Verabschiedungen liegen mir nicht, deshalb, eine kurze Umarmung und ab in den Flieger. Es geht wieder nach Deutschland. Flugzeit: knapp eine Stunde. Ich hasse es, ja, ja, es ist das sicherste Verkehrsmittel, sagt das meinem Kopf. Aufgeregt bin ich und kann es kaum erwarten, wieder festen Boden unter den Füßen zu spüren. Von der Stewardess bekomme ich nach halbstündiger Flugzeit eine Kleinigkeit angeboten, ich lehne aber ab, bekomme nichts herunter, dafür mein Sitznachbar, der es sich schmecken lässt. Es wird der Klassiker serviert. Bolognese mit Spiralnudeln.

***

Ein bisschen mehr als fünfundvierzig Minuten später.

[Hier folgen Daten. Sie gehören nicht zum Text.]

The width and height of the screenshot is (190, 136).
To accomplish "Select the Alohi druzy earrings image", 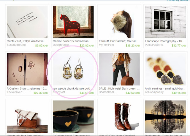I will pyautogui.click(x=165, y=69).
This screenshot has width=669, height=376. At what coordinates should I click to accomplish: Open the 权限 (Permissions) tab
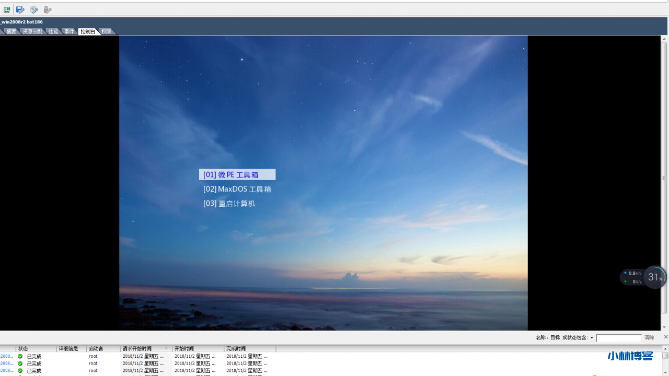pyautogui.click(x=106, y=32)
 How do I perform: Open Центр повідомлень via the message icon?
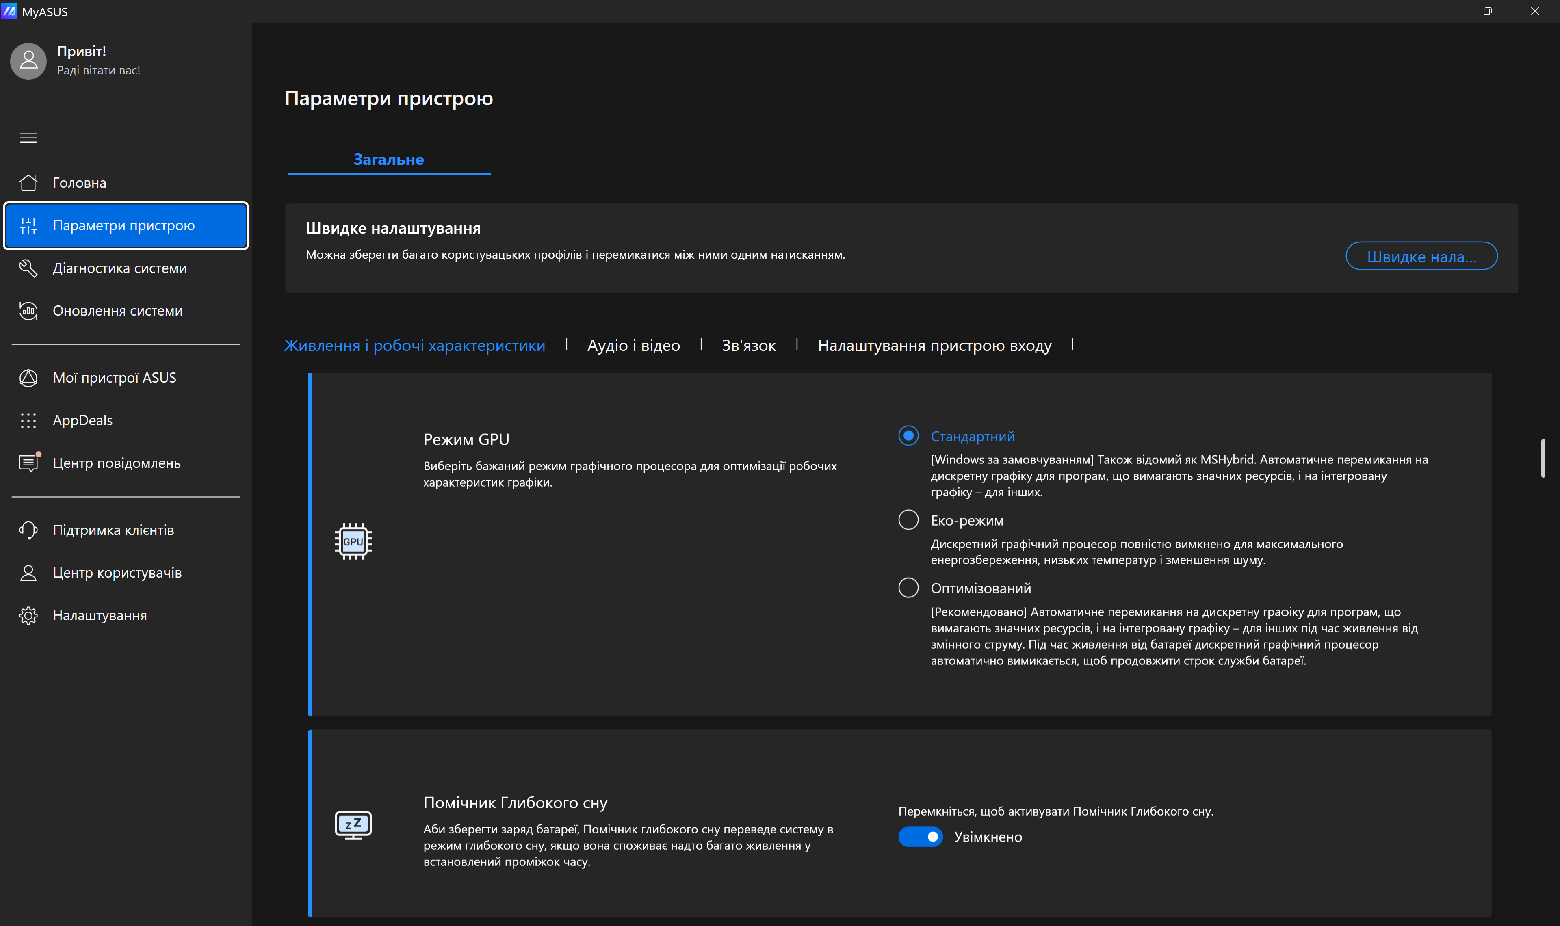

»Bitte bleiben Sie angeschnallt, bis die endgültige Parkposition erreicht ist«, erklärt die Flugbegleiterin über die Lautsprecher. Die Warterei scheint einigen Reisenden auf das Gemüt zu schlagen, sie scharren wie die wilden Stiere und können es kaum noch erwarten. Mich stört es ganz und gar nicht, schließlich habe ich heute nichts mehr vor, na ja, nicht ganz, wenn "Freunde" als nicht wichtig erachtet werden. Es ist 14 Uhr 30. Alles im grünen Bereich. Heute Abend, so um neun, wollen wir uns treffen.
Warum sind die so von Eile gepackt?
Geschäftsmänner- und Frauen in Anzügen verstehe ich ja noch, ab und zu muss ein Anschlussflug erwischt werden, ich kann nur keine ausmachen. Für die Schlauberger, ja ich weiß, die tragen den feinen Zwirn nicht laufend, außerdem, müssten sie zahlreich sein. Um der Wahrheit die Ehre zu geben, ich sehe alltägliche Klamotten. Ich verstehe das sowieso nicht. Man besucht andere Länder, um sich der Erholung hinzugeben, stattdessen siegt der Stress und hat überhaupt nichts vom Urlaub. Ich bin die Ruhe selbst und lehne mich zurück und schließe die Augen.